When Maria Micaela “Mica” Sviatschi was growing up in Argentina, it was normal in relationships for a man to scream at a woman. She saw how gender violence “could affect everything” for women, causing their physical and mental health to deteriorate and impacting their ability to work.
Now, as an assistant professor of economics and public affairs at Princeton, Sviatschi’s research focuses on uncovering ways to prevent gender violence while improving equity and justice for women. When COVID-19 hit, she began studying the pandemic’s impact on domestic violence. Underreporting of gender-based violence and low arrest rates for crimes against women are pervasive problems, she says, especially in developing countries where police aren’t trusted because complaints are regularly ignored. “If you don’t have enforcement against these types of crimes, whether it’s [by] the police or state, it’s hard to prevent,” she says.

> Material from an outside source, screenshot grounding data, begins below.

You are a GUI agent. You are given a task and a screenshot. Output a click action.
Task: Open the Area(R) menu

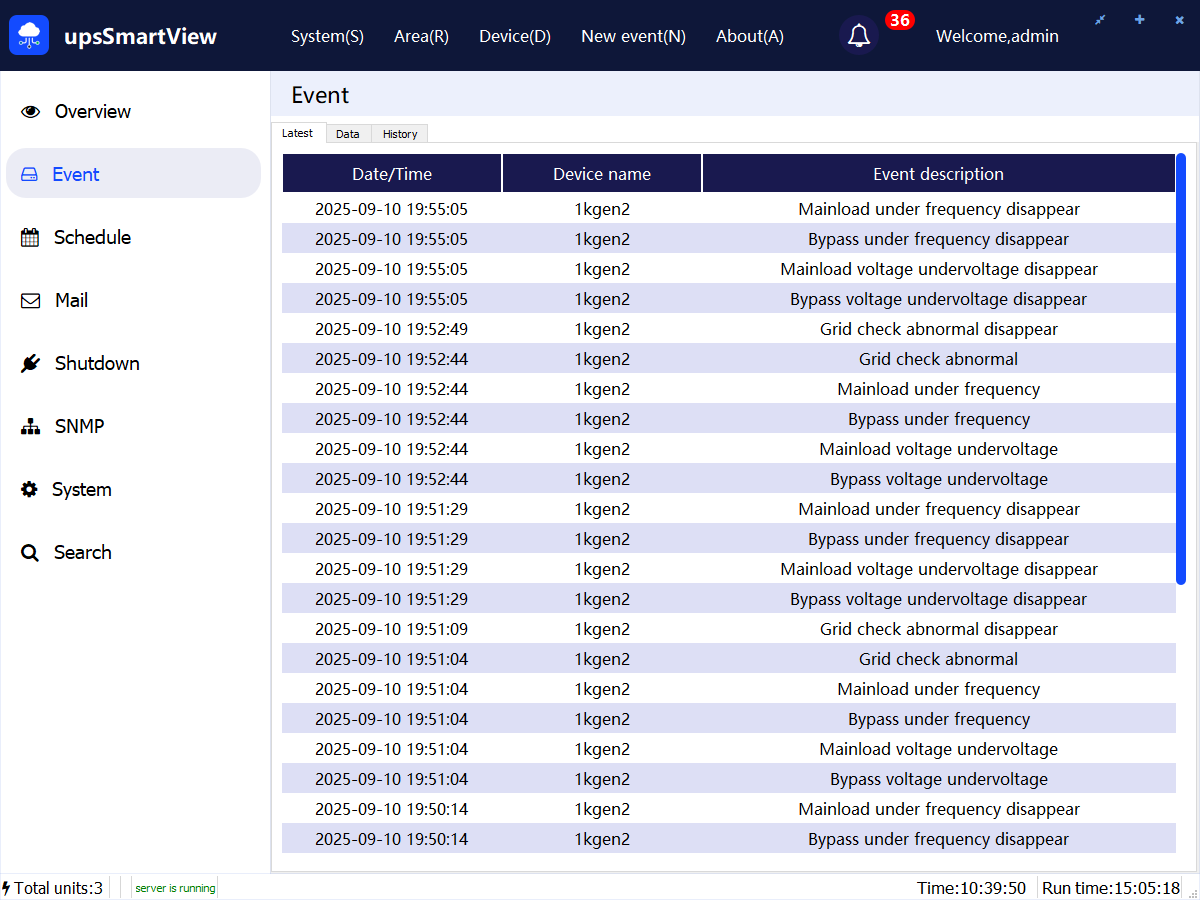click(x=421, y=36)
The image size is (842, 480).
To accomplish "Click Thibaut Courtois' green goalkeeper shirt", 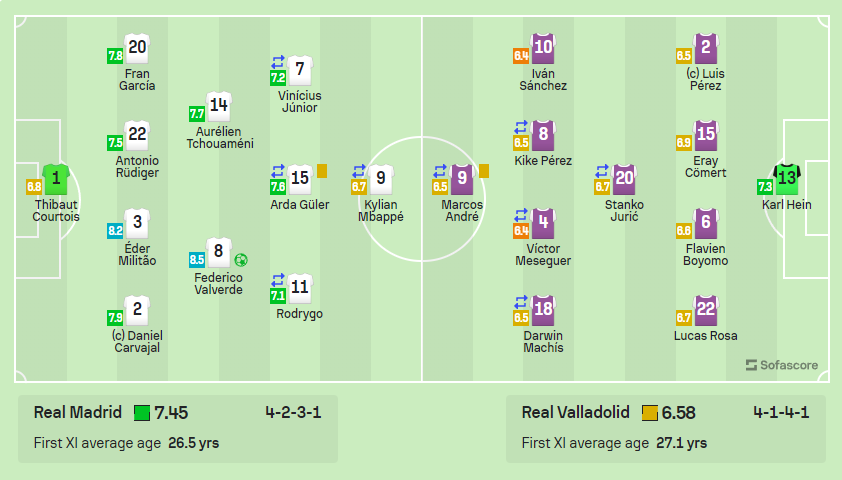I will (x=56, y=179).
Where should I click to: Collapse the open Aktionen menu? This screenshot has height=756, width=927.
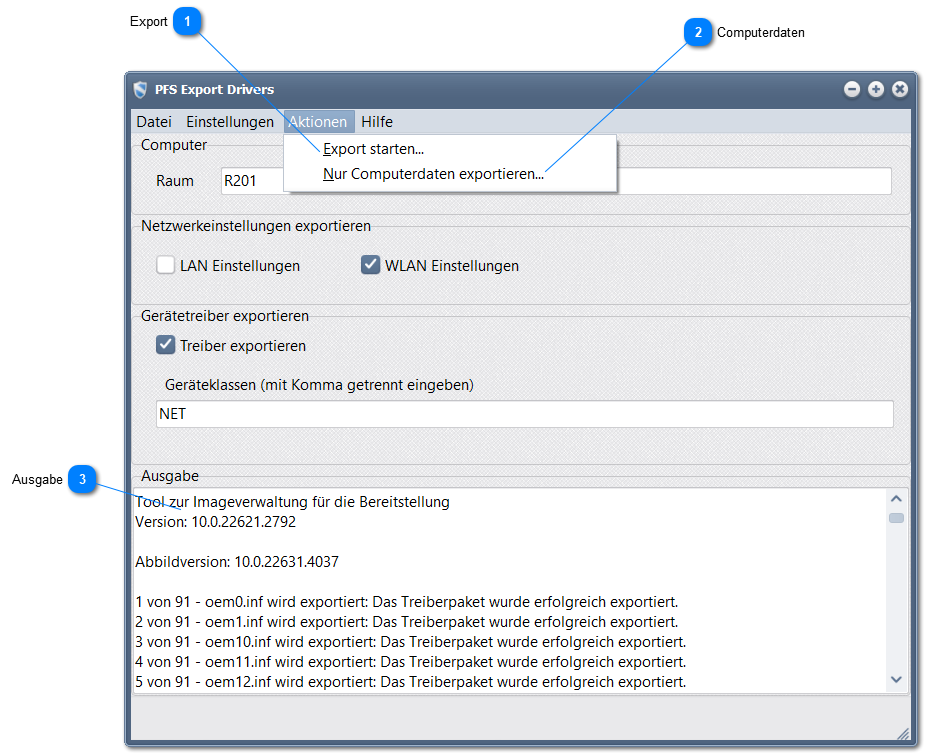click(318, 122)
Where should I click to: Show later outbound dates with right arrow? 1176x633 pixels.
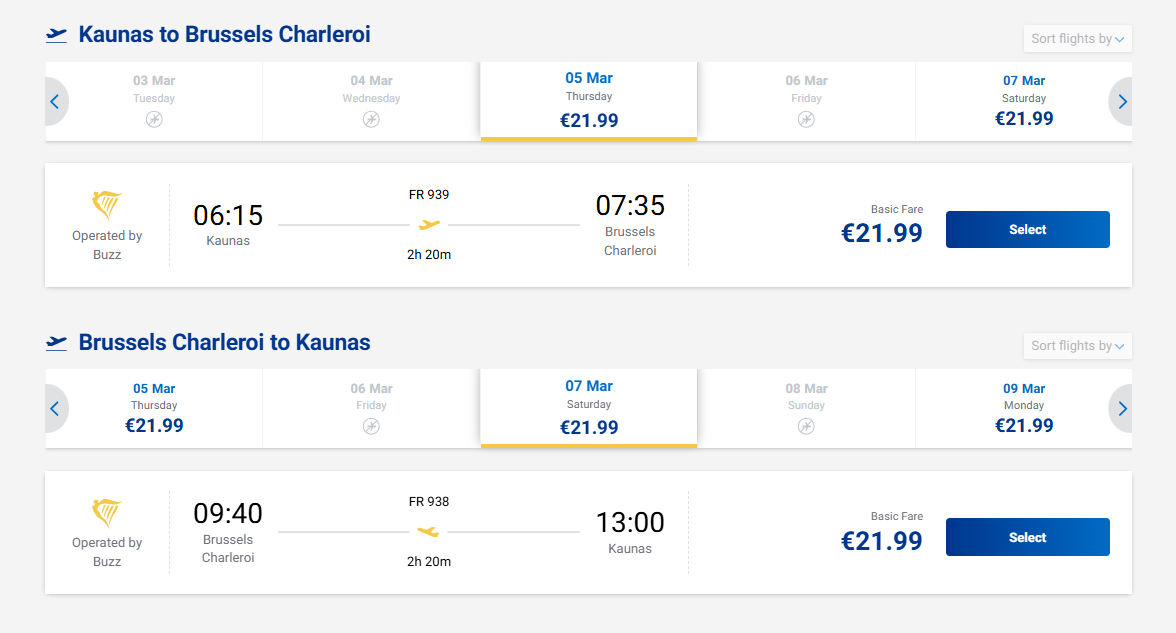pos(1122,101)
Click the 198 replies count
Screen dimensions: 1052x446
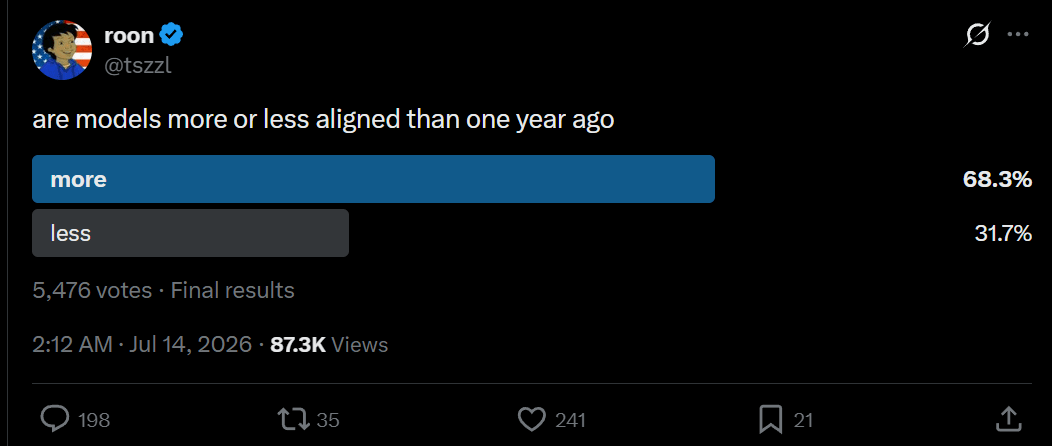(94, 421)
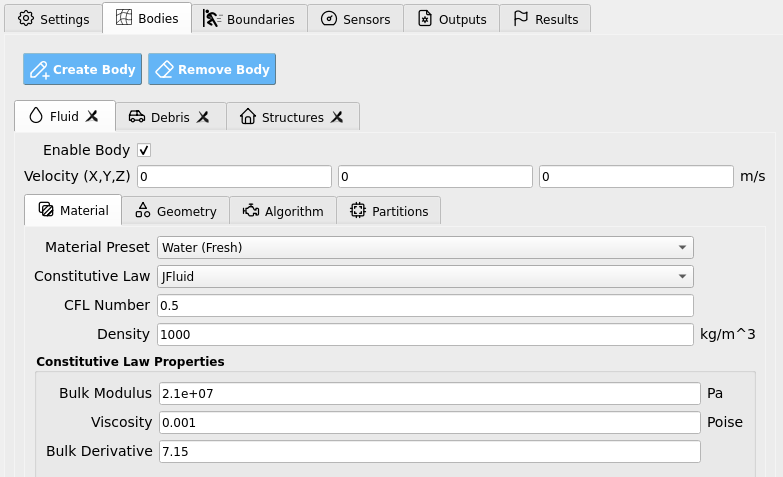Image resolution: width=783 pixels, height=477 pixels.
Task: Click the CFL Number input field
Action: click(425, 306)
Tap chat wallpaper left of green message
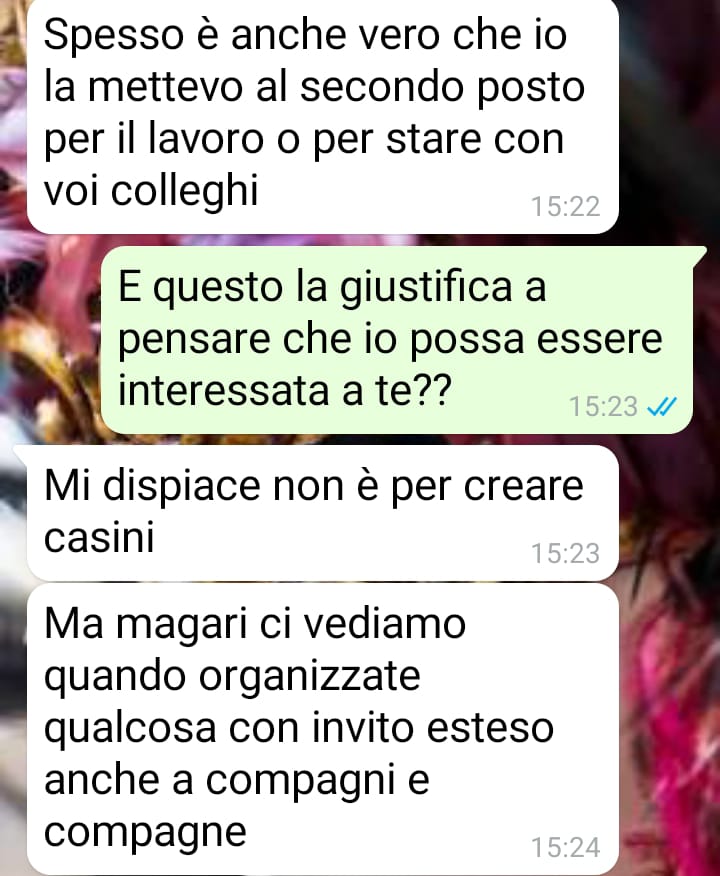Image resolution: width=720 pixels, height=876 pixels. click(50, 340)
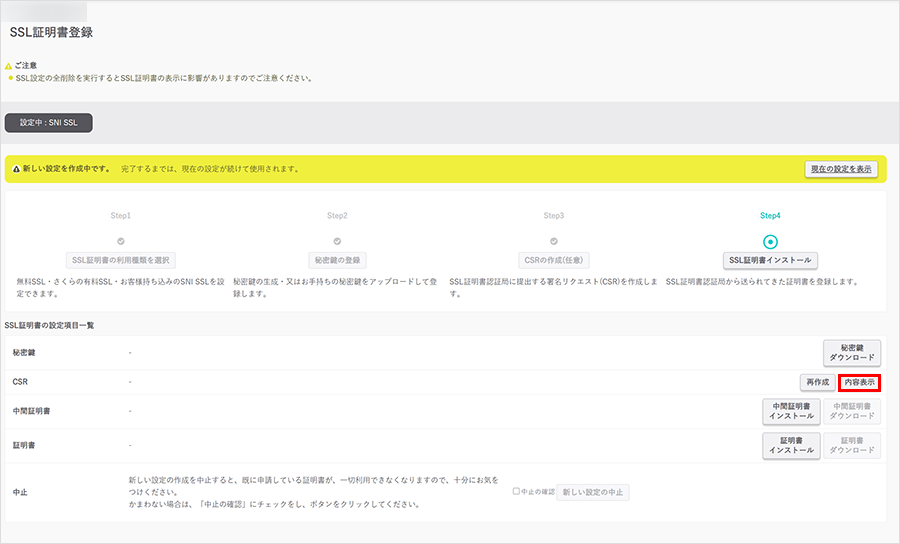Click the Step1 completed checkmark icon
Screen dimensions: 900x544
(x=121, y=241)

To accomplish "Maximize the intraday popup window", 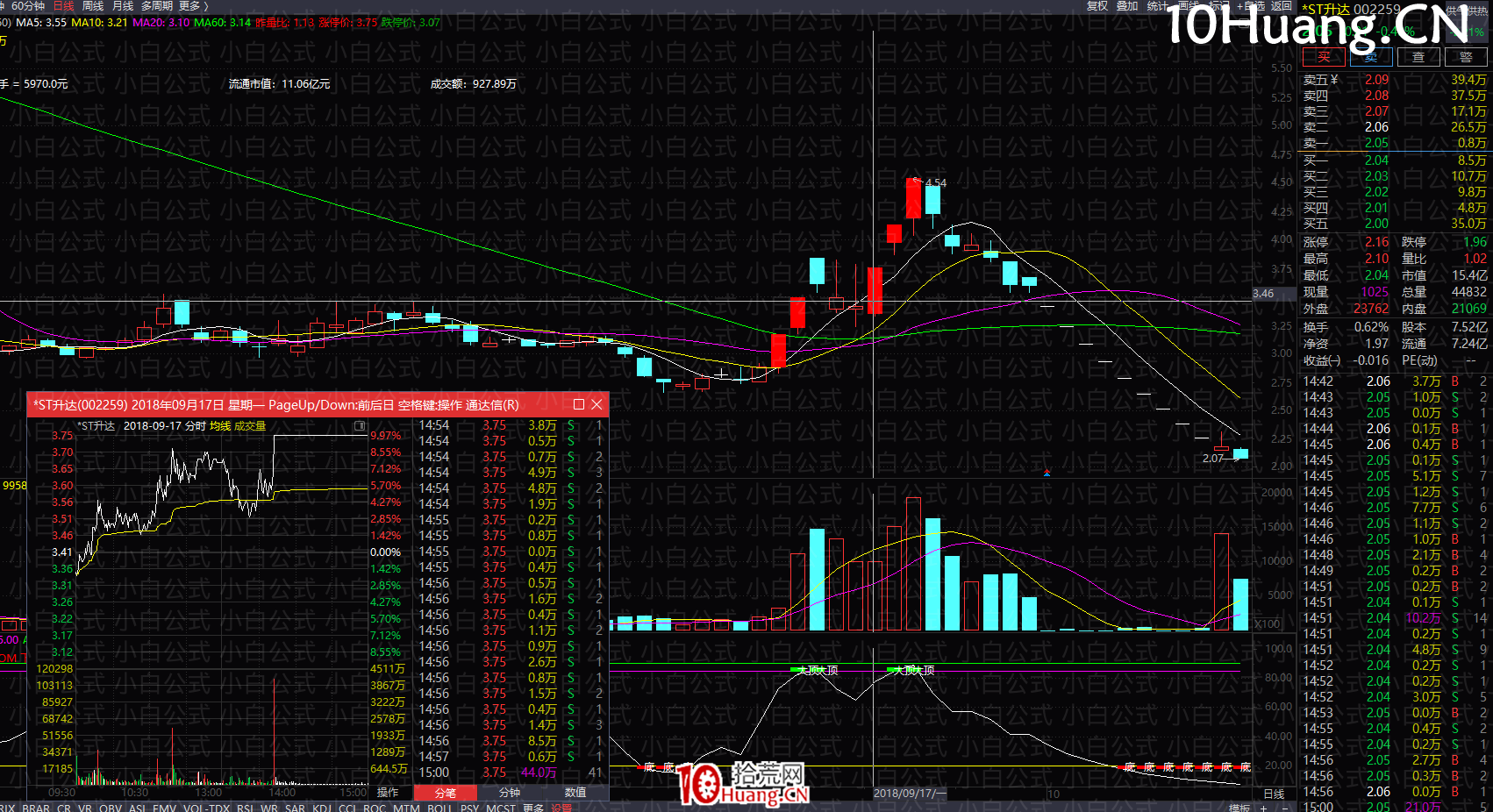I will click(x=578, y=404).
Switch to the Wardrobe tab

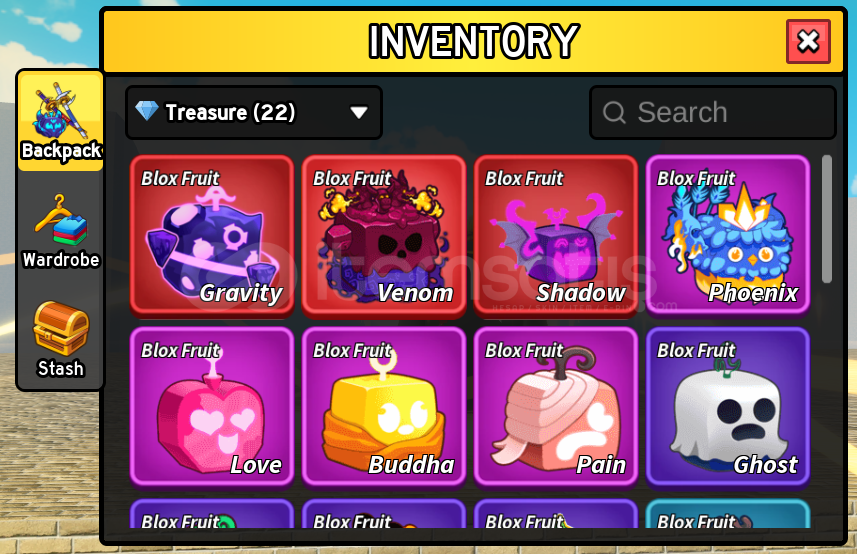[61, 231]
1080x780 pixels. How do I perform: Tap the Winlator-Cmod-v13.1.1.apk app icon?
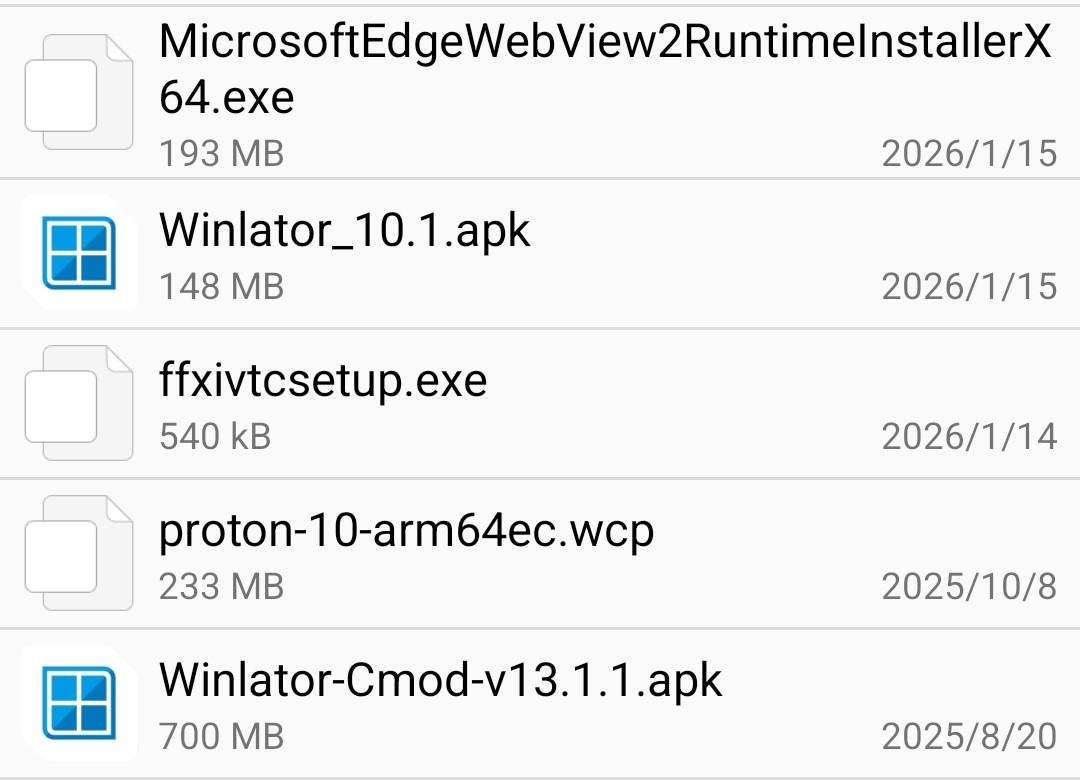79,703
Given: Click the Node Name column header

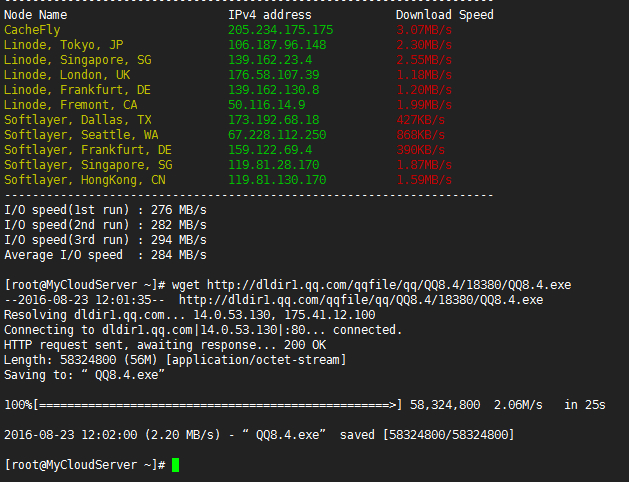Looking at the screenshot, I should click(36, 15).
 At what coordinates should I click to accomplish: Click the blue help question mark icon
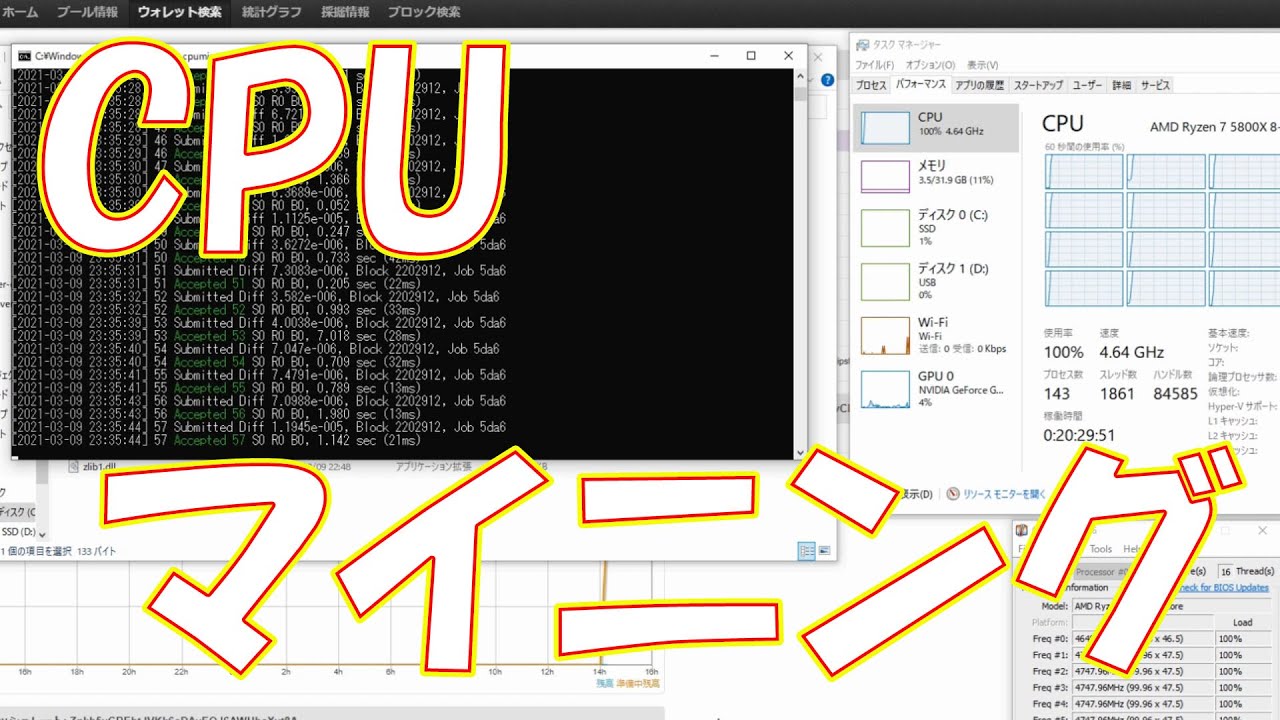[x=827, y=81]
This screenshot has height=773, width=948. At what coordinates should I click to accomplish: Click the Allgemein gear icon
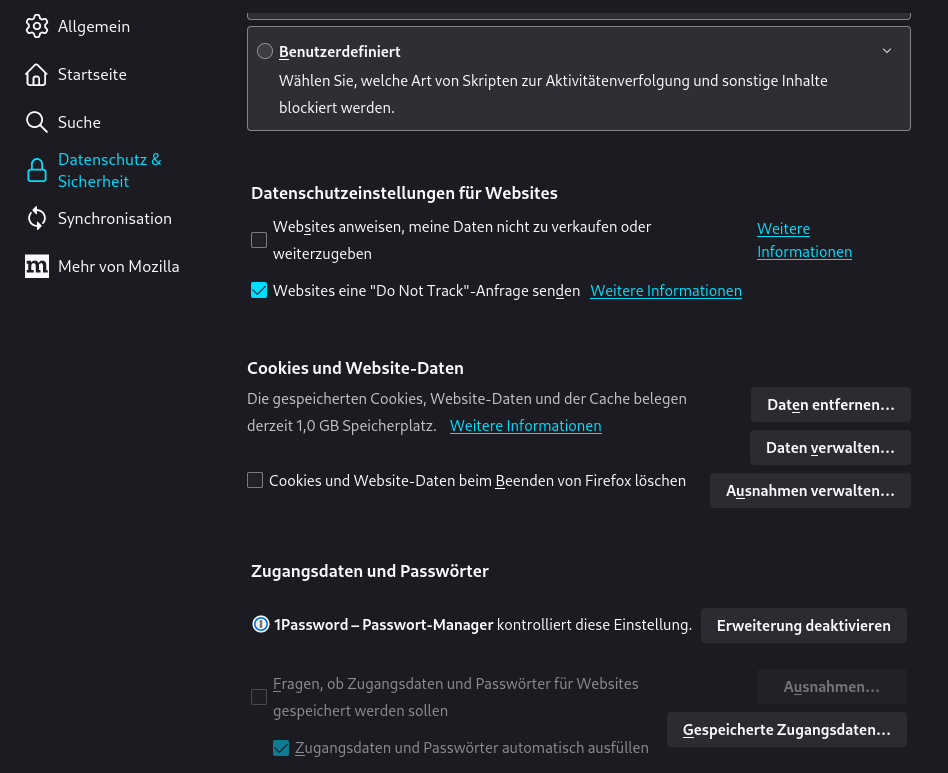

Sviatschi’s Research: A Sampling
Justice Centers
In Peru, more than 225 women’s justice centers target gender violence by offering a solution-oriented approach. The centers help survivors file reports with a social worker, meet a psychologist, and see a doctor who can quickly collect evidence. Women are then asked if they would like to file a complaint against a perpetrator and given access to a lawyer. “It’s very different than going directly to a police station,” she says. Sviatschi and economist Iva Trako found that opening a center increased the number of women reporting gender-based violence by 40 percent and significantly increased the probability that perpetrators will be prosecuted. They also found 75 percent of women who visited a center around Lima reported that domestic violence stopped during or after the program.
Better Education
In 2020, Sviatschi worked with collaborators to research the impact of the pandemic on domestic violence. With a $76,000 grant from Princeton, they surveyed 8,000 women in the United States to better understand their attitudes and access to information about domestic violence. Although the study is not yet complete, they found that increasing the use of chat bots improved domestic-violence education and increased hotline calls. Showing a video of someone talking about their domestic-violence experience increased survivors’ likelihood to seek services, Sviatschi says.
Gang Impact
Sviatschi also studies the consequences of organized crime. El Salvador is a hotbed for two of the world’s largest gangs — MS-13 and 18th Street. A shift in U.S. immigration policy in 1996 led many gang leaders in Los Angeles to be deported to El Salvador. Helped by local guides, Sviatschi navigated gang territories and found that in locations where deported gang leaders landed in El Salvador, there was an increase in homicides, extortion, drug trafficking, and gang recruitment, especially among children. Sviatschi and her research team also found that in neighborhoods where gangs used guns to enforce permission to leave and enter an area, people earned 50 percent less income than neighbors who lived outside the gun-controlled block. In a paper published last fall, Sviatschi says, “the negative consequences are huge.”